Credo che se si ampliassero i tempi di restituzione del debito l’operazione diventerebbe molto meno sostenibile. Piuttosto proporrei di fare una revisione alla scadenza dei cinque anni attraverso una analisi di quello che è scaturito a seguito di questa importante operazione. Sia chiaro che questo prestito è utilizzabile da tutti e quindi la platea è molto ampia. Piuttosto proporrei ad INARCASSA di essere protagonista e forte interlocutore con il Governo in carica – sia questo sia i prossimi – per essere promotrice di politiche che favoriscano la ripresa attraverso la distribuzione dei progetti e che si evitassero le soluzioni attraverso la solita e trita ricetta delle grandi opere. La più grande opera che necessita il nostro paese è la messa in sicurezza del territorio dal dissesto idrogeologico, il recupero di tutto il patrimonio architettonico, artistico ed edilizio pubblico e privato e la sicurezza di tutte le opere e infrastrutture pubbliche ormai obsolescenti. Se cominciassimo con queste proposte vedrete che di professionisti architetti ed ingegneri ce ne sarebbero fin troppo pochi e saremmo costretti ad importarne piuttosto che vederli prendere il volo.

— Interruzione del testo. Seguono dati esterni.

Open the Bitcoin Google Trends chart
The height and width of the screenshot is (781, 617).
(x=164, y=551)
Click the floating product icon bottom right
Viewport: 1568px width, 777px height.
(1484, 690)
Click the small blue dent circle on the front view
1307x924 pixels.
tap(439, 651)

Nel paese dell’Arte, dell’Architettura e dell’Ingegneria non c'è posto per architetti e ingegneri? No! C’è solo la miopia di chi la ricchezza la vede dentro altre voci che invece hanno dimostrato tutta la loro povertà.

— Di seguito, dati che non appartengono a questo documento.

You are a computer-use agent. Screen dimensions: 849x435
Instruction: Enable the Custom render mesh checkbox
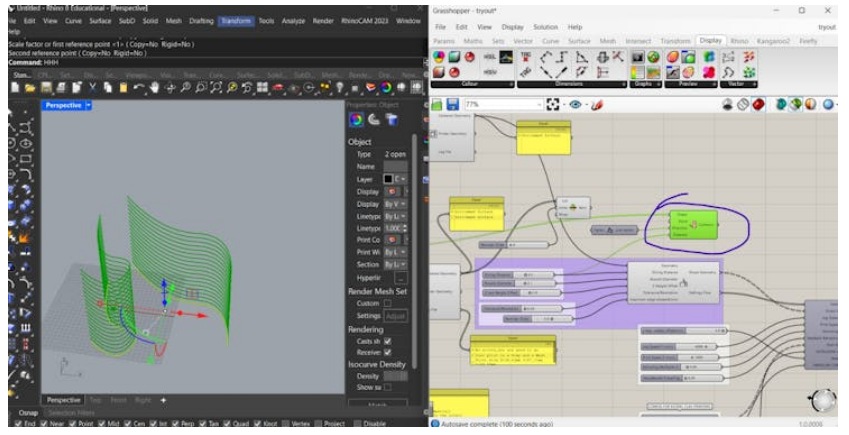[x=387, y=303]
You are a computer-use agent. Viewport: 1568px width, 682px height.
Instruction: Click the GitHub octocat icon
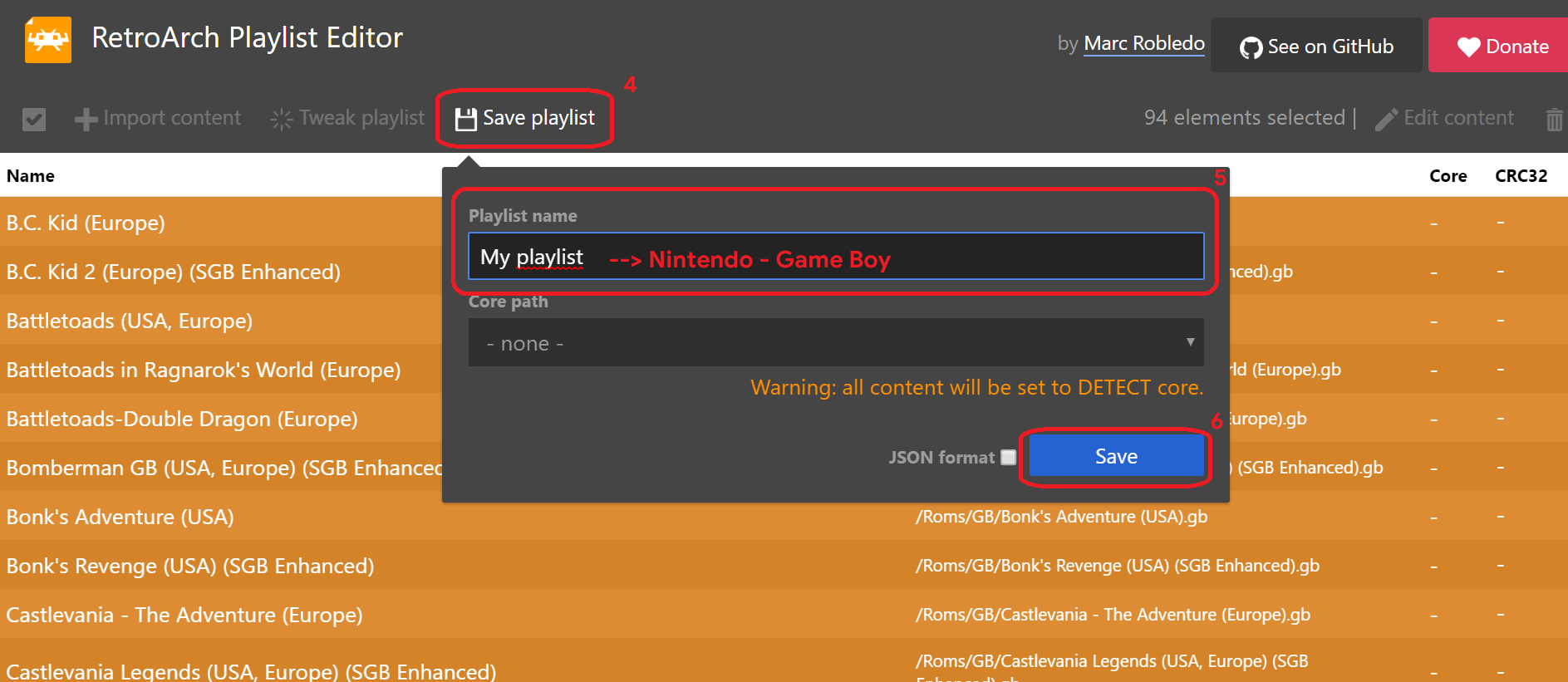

D: Abbiamo l’impressione che la storica mancanza di programmazione e l’assenza di interesse della gran parte della classe politica e dei governi, per la risoluzione delle tante criticità della nostra professione, abbia influenzato le scelte di questi giorni di grave emergenza. Tu che ne pensi?
Le scelte di questi giorni sono la “pezza” messa ad un sistema che aveva dimostrato tutte le sue criticità già all’inizio degli anni duemila. La crisi del 2008 e le misure messe in campo nel 2012, sostanzialmente identiche a quelle che ci hanno fatto entrare a piè pari nella crisi, hanno aggravato la situazione.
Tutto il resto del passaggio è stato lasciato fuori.